# EXTRACTED ENTRIES
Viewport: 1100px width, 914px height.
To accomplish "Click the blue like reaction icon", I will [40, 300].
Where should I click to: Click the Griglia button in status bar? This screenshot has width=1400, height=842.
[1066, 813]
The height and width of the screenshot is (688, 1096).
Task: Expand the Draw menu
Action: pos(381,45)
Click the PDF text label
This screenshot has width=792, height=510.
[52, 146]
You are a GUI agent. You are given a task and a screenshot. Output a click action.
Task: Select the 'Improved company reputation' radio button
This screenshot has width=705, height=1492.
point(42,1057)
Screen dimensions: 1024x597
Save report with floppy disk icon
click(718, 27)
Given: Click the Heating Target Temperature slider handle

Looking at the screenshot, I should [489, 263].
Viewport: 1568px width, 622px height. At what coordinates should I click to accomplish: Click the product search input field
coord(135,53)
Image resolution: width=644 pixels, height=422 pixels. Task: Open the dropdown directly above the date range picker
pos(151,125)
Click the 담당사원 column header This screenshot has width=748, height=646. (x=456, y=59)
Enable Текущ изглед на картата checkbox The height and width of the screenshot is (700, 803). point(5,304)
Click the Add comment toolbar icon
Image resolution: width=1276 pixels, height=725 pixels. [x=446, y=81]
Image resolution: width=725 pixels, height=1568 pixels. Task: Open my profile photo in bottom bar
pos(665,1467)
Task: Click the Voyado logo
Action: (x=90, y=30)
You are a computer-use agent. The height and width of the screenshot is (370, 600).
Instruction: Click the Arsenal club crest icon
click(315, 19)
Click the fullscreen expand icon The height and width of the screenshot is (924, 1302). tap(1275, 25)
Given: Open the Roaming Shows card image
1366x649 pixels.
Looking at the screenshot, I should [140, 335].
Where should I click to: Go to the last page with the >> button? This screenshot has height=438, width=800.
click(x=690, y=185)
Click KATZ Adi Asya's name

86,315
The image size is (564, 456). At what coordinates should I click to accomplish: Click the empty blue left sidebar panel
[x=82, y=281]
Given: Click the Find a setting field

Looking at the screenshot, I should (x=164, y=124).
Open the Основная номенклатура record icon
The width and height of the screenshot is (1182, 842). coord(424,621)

# TASK TO CARRY OUT
In full and without edits, return the listing.

# WRITTEN SOLUTION
Viewport: 1100px width, 914px height.
To accomplish "Click the blue like reaction icon", I will [40, 300].
Where should I click to: Click the Griglia button in status bar? This screenshot has width=1400, height=842.
[1066, 813]
The height and width of the screenshot is (688, 1096).
Task: Expand the Draw menu
Action: pos(381,45)
Click the PDF text label
This screenshot has width=792, height=510.
[52, 146]
You are a GUI agent. You are given a task and a screenshot. Output a click action.
Task: Select the 'Improved company reputation' radio button
This screenshot has width=705, height=1492.
point(42,1057)
Screen dimensions: 1024x597
Save report with floppy disk icon
click(718, 27)
Given: Click the Heating Target Temperature slider handle

Looking at the screenshot, I should [489, 263].
Viewport: 1568px width, 622px height. At what coordinates should I click to accomplish: Click the product search input field
coord(135,53)
Image resolution: width=644 pixels, height=422 pixels. Task: Open the dropdown directly above the date range picker
pos(151,125)
Click the 담당사원 column header This screenshot has width=748, height=646. (x=456, y=59)
Enable Текущ изглед на картата checkbox The height and width of the screenshot is (700, 803). point(5,304)
Click the Add comment toolbar icon
Image resolution: width=1276 pixels, height=725 pixels. [x=446, y=81]
Image resolution: width=725 pixels, height=1568 pixels. Task: Open my profile photo in bottom bar
pos(665,1467)
Task: Click the Voyado logo
Action: (x=90, y=30)
You are a computer-use agent. The height and width of the screenshot is (370, 600).
Instruction: Click the Arsenal club crest icon
click(315, 19)
Click the fullscreen expand icon The height and width of the screenshot is (924, 1302). tap(1275, 25)
Given: Open the Roaming Shows card image
1366x649 pixels.
Looking at the screenshot, I should [140, 335].
Where should I click to: Go to the last page with the >> button? This screenshot has height=438, width=800.
click(x=690, y=185)
Click KATZ Adi Asya's name

86,315
The image size is (564, 456). At what coordinates should I click to accomplish: Click the empty blue left sidebar panel
[x=82, y=281]
Given: Click the Find a setting field

Looking at the screenshot, I should (x=164, y=124).
Open the Основная номенклатура record icon
The width and height of the screenshot is (1182, 842). coord(424,621)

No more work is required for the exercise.